REQUIRED WORK
Each line from the one with "Image resolution: width=1207" to the final line of the data must be reproduced exactly, and no other line may appear.

[[ THE DATA open ]]

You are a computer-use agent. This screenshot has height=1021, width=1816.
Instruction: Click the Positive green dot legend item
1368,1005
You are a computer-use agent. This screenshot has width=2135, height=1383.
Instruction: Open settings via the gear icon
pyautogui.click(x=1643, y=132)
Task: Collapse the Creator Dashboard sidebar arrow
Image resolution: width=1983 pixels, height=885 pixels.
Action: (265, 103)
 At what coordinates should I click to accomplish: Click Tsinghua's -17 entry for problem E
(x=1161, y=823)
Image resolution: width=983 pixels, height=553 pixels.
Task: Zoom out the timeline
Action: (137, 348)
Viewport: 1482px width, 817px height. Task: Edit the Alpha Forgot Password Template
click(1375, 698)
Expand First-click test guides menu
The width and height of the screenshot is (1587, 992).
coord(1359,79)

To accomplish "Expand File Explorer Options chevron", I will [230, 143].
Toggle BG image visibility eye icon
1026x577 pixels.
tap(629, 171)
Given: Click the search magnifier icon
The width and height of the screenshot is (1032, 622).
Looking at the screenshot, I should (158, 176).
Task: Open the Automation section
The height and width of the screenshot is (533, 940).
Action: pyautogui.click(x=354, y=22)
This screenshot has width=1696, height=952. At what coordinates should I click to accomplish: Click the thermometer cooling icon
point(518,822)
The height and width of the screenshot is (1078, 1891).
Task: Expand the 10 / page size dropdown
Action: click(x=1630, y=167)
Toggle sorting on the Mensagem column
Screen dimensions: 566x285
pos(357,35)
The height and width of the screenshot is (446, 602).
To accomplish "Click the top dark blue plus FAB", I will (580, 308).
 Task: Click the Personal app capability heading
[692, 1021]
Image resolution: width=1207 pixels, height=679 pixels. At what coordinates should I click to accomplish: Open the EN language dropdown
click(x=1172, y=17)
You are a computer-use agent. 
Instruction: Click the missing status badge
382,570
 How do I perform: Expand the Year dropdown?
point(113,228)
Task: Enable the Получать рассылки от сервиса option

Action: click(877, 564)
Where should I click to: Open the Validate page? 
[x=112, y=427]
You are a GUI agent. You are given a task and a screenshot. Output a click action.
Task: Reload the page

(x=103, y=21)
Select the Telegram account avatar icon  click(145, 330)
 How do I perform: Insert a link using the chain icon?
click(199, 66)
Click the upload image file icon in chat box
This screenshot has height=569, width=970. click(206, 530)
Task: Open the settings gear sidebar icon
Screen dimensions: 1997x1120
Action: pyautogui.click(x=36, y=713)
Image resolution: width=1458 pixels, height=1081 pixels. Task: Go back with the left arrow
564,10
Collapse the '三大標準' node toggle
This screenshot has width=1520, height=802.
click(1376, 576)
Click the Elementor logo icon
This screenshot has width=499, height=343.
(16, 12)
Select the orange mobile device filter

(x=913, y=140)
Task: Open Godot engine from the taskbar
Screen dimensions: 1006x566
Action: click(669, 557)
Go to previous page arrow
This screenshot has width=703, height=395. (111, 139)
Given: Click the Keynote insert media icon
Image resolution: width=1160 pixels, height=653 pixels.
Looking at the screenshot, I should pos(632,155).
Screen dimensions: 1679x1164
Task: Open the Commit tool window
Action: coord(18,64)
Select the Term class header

[[ THE DATA closed ]]

SOLVED PROBLEM
Image resolution: width=1207 pixels, height=679 pixels. At what coordinates should I click to accomplish: Open the EN language dropdown
click(x=1172, y=17)
You are a computer-use agent. 
Instruction: Click the missing status badge
382,570
 How do I perform: Expand the Year dropdown?
point(113,228)
Task: Enable the Получать рассылки от сервиса option

Action: click(877, 564)
Where should I click to: Open the Validate page? 
[x=112, y=427]
You are a GUI agent. You are given a task and a screenshot. Output a click action.
Task: Reload the page

(x=103, y=21)
Select the Telegram account avatar icon  click(145, 330)
 How do I perform: Insert a link using the chain icon?
click(199, 66)
Click the upload image file icon in chat box
This screenshot has height=569, width=970. click(206, 530)
Task: Open the settings gear sidebar icon
Screen dimensions: 1997x1120
Action: pyautogui.click(x=36, y=713)
Image resolution: width=1458 pixels, height=1081 pixels. Task: Go back with the left arrow
564,10
Collapse the '三大標準' node toggle
This screenshot has width=1520, height=802.
click(1376, 576)
Click the Elementor logo icon
This screenshot has width=499, height=343.
(16, 12)
Select the orange mobile device filter

(x=913, y=140)
Task: Open Godot engine from the taskbar
Screen dimensions: 1006x566
Action: click(669, 557)
Go to previous page arrow
This screenshot has width=703, height=395. (111, 139)
Given: Click the Keynote insert media icon
Image resolution: width=1160 pixels, height=653 pixels.
Looking at the screenshot, I should pos(632,155).
Screen dimensions: 1679x1164
Task: Open the Commit tool window
Action: coord(18,64)
Select the Term class header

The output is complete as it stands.